[[ Data shown open ]]
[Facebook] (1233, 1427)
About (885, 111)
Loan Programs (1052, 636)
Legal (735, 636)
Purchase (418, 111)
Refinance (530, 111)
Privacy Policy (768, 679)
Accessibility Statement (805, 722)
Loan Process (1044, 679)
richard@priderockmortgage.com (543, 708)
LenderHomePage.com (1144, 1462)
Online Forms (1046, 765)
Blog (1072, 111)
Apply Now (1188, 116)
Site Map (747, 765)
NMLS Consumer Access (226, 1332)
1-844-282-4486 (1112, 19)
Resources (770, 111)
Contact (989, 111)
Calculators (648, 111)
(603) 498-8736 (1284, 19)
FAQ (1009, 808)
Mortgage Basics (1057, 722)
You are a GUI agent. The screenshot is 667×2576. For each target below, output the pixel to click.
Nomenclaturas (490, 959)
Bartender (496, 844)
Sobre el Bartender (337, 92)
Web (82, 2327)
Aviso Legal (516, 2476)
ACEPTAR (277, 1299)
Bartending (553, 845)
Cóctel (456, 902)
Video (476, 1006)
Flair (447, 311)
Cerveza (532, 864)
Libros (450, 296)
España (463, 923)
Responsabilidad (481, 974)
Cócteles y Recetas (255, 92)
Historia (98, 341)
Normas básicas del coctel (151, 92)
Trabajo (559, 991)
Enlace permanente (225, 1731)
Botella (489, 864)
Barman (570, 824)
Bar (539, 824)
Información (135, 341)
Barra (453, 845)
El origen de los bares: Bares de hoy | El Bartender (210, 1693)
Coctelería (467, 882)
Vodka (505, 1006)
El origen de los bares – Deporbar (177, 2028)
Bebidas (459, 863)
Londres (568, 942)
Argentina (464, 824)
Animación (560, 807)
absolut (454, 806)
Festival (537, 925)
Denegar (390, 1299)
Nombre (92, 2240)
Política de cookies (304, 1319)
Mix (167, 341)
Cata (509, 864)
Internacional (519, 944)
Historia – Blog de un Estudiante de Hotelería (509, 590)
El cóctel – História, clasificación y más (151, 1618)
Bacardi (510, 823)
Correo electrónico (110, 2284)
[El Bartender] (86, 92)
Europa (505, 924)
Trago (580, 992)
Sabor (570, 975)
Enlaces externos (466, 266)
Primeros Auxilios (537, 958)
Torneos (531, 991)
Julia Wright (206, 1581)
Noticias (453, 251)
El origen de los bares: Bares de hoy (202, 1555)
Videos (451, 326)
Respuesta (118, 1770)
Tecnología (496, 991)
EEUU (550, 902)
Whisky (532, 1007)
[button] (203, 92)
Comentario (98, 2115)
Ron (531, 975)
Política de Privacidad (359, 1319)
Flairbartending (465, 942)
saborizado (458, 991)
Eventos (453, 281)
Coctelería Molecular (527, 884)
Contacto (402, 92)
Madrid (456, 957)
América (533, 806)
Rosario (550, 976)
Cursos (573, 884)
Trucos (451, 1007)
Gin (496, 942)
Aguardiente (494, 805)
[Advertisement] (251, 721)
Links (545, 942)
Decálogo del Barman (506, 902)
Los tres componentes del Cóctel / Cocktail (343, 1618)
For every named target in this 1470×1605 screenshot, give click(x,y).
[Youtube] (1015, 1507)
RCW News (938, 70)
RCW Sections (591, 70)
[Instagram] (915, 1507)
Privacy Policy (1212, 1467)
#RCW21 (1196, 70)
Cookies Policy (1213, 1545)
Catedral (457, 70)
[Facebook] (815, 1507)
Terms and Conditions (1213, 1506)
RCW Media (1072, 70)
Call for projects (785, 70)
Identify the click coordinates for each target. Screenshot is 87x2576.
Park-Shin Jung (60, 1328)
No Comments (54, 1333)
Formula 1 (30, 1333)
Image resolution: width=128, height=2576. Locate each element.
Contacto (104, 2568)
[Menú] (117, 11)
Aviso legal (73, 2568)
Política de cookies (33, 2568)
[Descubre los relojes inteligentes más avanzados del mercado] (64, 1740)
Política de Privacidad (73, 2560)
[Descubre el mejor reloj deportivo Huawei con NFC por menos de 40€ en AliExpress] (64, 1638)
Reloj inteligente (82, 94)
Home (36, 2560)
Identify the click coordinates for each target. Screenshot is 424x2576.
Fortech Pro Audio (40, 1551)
[[ Data shown closed ]]
### Task
Copy out the full material exactly as it appears.

### Task answer
[Facebook] (1233, 1427)
About (885, 111)
Loan Programs (1052, 636)
Legal (735, 636)
Purchase (418, 111)
Refinance (530, 111)
Privacy Policy (768, 679)
Accessibility Statement (805, 722)
Loan Process (1044, 679)
richard@priderockmortgage.com (543, 708)
LenderHomePage.com (1144, 1462)
Online Forms (1046, 765)
Blog (1072, 111)
Apply Now (1188, 116)
Site Map (747, 765)
NMLS Consumer Access (226, 1332)
1-844-282-4486 (1112, 19)
Resources (770, 111)
Contact (989, 111)
Calculators (648, 111)
(603) 498-8736 (1284, 19)
FAQ (1009, 808)
Mortgage Basics (1057, 722)
You are a GUI agent. The screenshot is 667×2576. For each target below, output the pixel to click.
Nomenclaturas (490, 959)
Bartender (496, 844)
Sobre el Bartender (337, 92)
Web (82, 2327)
Aviso Legal (516, 2476)
ACEPTAR (277, 1299)
Bartending (553, 845)
Cóctel (456, 902)
Video (476, 1006)
Flair (447, 311)
Cerveza (532, 864)
Libros (450, 296)
España (463, 923)
Responsabilidad (481, 974)
Cócteles y Recetas (255, 92)
Historia (98, 341)
Normas básicas del coctel (151, 92)
Trabajo (559, 991)
Enlace permanente (225, 1731)
Botella (489, 864)
Barman (570, 824)
Bar (539, 824)
Información (135, 341)
Barra (453, 845)
El origen de los bares: Bares de hoy | El Bartender (210, 1693)
Coctelería (467, 882)
Vodka (505, 1006)
El origen de los bares – Deporbar (177, 2028)
Bebidas (459, 863)
Londres (568, 942)
Argentina (464, 824)
Animación (560, 807)
absolut (454, 806)
Festival (537, 925)
Denegar (390, 1299)
Nombre (92, 2240)
Política de cookies (304, 1319)
Mix (167, 341)
Cata (509, 864)
Internacional (519, 944)
Historia – Blog de un Estudiante de Hotelería (509, 590)
El cóctel – História, clasificación y más (151, 1618)
Bacardi (510, 823)
Correo electrónico (110, 2284)
[El Bartender] (86, 92)
Europa (505, 924)
Trago (580, 992)
Sabor (570, 975)
Enlaces externos (466, 266)
Primeros Auxilios (537, 958)
Torneos (531, 991)
Julia Wright (206, 1581)
Noticias (453, 251)
El origen de los bares: Bares de hoy (202, 1555)
Videos (451, 326)
Respuesta (118, 1770)
Tecnología (496, 991)
EEUU (550, 902)
Whisky (532, 1007)
[button] (203, 92)
Comentario (98, 2115)
Ron (531, 975)
Política de Privacidad (359, 1319)
Flairbartending (465, 942)
saborizado (458, 991)
Eventos (453, 281)
Coctelería Molecular (527, 884)
Contacto (402, 92)
Madrid (456, 957)
América (533, 806)
Rosario (550, 976)
Cursos (573, 884)
Trucos (451, 1007)
Gin (496, 942)
Aguardiente (494, 805)
[Advertisement] (251, 721)
Links (545, 942)
Decálogo del Barman (506, 902)
Los tres componentes del Cóctel / Cocktail (343, 1618)
For every named target in this 1470×1605 screenshot, give click(x,y).
[Youtube] (1015, 1507)
RCW News (938, 70)
RCW Sections (591, 70)
[Instagram] (915, 1507)
Privacy Policy (1212, 1467)
#RCW21 (1196, 70)
Cookies Policy (1213, 1545)
Catedral (457, 70)
[Facebook] (815, 1507)
Terms and Conditions (1213, 1506)
RCW Media (1072, 70)
Call for projects (785, 70)
Identify the click coordinates for each target. Screenshot is 87x2576.
Park-Shin Jung (60, 1328)
No Comments (54, 1333)
Formula 1 (30, 1333)
Image resolution: width=128, height=2576. Locate each element.
Contacto (104, 2568)
[Menú] (117, 11)
Aviso legal (73, 2568)
Política de cookies (33, 2568)
[Descubre los relojes inteligentes más avanzados del mercado] (64, 1740)
Política de Privacidad (73, 2560)
[Descubre el mejor reloj deportivo Huawei con NFC por menos de 40€ en AliExpress] (64, 1638)
Reloj inteligente (82, 94)
Home (36, 2560)
Identify the click coordinates for each target. Screenshot is 424x2576.
Fortech Pro Audio (40, 1551)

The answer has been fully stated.